Lancet2 is a de novo micro-assembly variant caller. It slices the genome into ~1 kbp windows, locally re-assembles all reads in each window into a colored De Bruijn graph, and extracts variant haplotypes directly from the graph topology — bypassing the reference-bias limitations of pileup-based callers.

The core engine (lancet2 pipeline) dispatches windows to a lock-free thread pool via BlockingConcurrentQueue, processing all windows in parallel up to the user-specified thread limit.

The High-Level Engine Workflow

Lancet2 Pipeline Architecture Lancet2 Pipeline Architecture

1. Sequence Ingestion & Downsampling

Lancet2 streams BAM/CRAM regions via htslib — including remote s3://, gs://, http(s)://, and ftp(s):// URIs — so local copies are never required. O(R) where R = number of overlapping reads in the window.

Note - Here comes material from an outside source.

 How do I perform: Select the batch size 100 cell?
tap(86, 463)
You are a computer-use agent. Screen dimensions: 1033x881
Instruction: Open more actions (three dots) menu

Read collection uses a two-pass strategy to minimize memory:

  1. Profile pass — iterates the region collecting only qname hashes and base counts without deep-copying sequence data. Computes a coverage-based downsampling threshold from --max-sample-cov.
  2. Extract pass — re-iterates, constructing full Read objects only for the downsampled subset. Mate-pair links are preserved: if one mate is kept, its partner is always kept.

If the BAM lacks MD tags, --no-active-region is automatically enabled, disabling the fast-skip heuristic that otherwise filters out windows with no evidence of variation.

  • User tuning: --max-sample-cov (default: 1000×) controls the maximum per-sample coverage retained per window.
  • Read more: Native Cloud Streaming

2. Colored Bidirected De Bruijn Graph

Within each window, reads are shredded into k-mers to build a colored bidirected De Bruijn graph. Each node stores a canonical k-mer with two traversal signs (+/-) following the BCALM2 bidirected model. Nodes are tagged by sample role (Control, Case, Reference) for pruning and somatic classification. Each node also tracks per-sample read support independently, so coverage thresholds and ML features operate at individual-sample resolution regardless of the number of input samples.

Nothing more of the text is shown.